▸ REQUIREMENT:
Answer these questions from the passage on the disinformation law.
1. What does the law compel citizens to act as by tasking account owners to prevent access to disinformation?
2. What was Temirbek Bolotbek investigated for?
3. Under the new law, what might a lover of Soviet-era architecture do instead of debating Bolotbek?

▸ STUDY TEXT:
##############################

By tasking account owners to prevent access to disinformation, the law in effect compels individual citizens to act as censors on behalf of their government. Also, by treating all online publications as true/false propositions, it compels individual citizens to act as arbiters of truth.

Given historical precedence, it is easy to see how this could lead to a witch hunt between everyday internet users. In 2018, for instance, someone appears to have tipped-off Kyrgyz national security to a post by a university lecturer, Temirbek Bolotbek, in which he lambasted Soviet-era architecture as “boring, poor and slave-like shit”. Bolotbek was subsequently investigated for instigating “inter-ethnic discord and conflict” between Russians and Kyrgyz.

Were this incident to happen under the new law, Bolotbek’s opinion could instead be treated as a truth proposition, i.e., that Soviet-era architecture is by definition ugly. A passionate lover of Soviet-era architecture could vehemently disagree, but rather than debate Bolotbek, s/he might flag the post to authorities as being potentially false. In this way, the law invites people to clamp down on debate and see potential enemies of truth - subjective truth - behind every post.

##############################

▸ EXTRACTED DATA:

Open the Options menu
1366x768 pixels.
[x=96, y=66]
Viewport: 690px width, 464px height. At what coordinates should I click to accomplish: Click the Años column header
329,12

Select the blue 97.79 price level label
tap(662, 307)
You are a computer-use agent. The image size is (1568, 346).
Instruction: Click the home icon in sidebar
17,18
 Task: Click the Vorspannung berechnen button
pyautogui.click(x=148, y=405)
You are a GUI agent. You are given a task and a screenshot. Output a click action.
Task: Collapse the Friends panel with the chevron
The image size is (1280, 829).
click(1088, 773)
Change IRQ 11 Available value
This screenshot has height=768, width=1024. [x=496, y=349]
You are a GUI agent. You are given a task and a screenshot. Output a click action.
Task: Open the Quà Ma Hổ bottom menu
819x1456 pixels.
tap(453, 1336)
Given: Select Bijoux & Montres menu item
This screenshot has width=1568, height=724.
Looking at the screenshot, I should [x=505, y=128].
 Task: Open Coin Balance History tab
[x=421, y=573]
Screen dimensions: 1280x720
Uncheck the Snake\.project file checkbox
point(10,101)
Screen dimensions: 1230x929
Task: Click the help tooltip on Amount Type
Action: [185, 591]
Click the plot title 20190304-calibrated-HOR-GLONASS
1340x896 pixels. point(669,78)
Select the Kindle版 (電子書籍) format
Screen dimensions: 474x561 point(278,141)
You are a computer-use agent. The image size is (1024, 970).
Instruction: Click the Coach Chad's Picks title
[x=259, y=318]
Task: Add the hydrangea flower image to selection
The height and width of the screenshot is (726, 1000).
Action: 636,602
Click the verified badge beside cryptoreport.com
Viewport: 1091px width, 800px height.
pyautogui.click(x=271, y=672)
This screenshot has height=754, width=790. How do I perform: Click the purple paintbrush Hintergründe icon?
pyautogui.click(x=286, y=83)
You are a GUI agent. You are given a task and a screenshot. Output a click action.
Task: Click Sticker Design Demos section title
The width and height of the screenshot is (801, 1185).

##############################

▸ RESPONSE BELOW:
1. Censors on behalf of their government.
2. Instigating "inter-ethnic discord and conflict" between Russians and Kyrgyz.
3. Flag the post to authorities as being potentially false.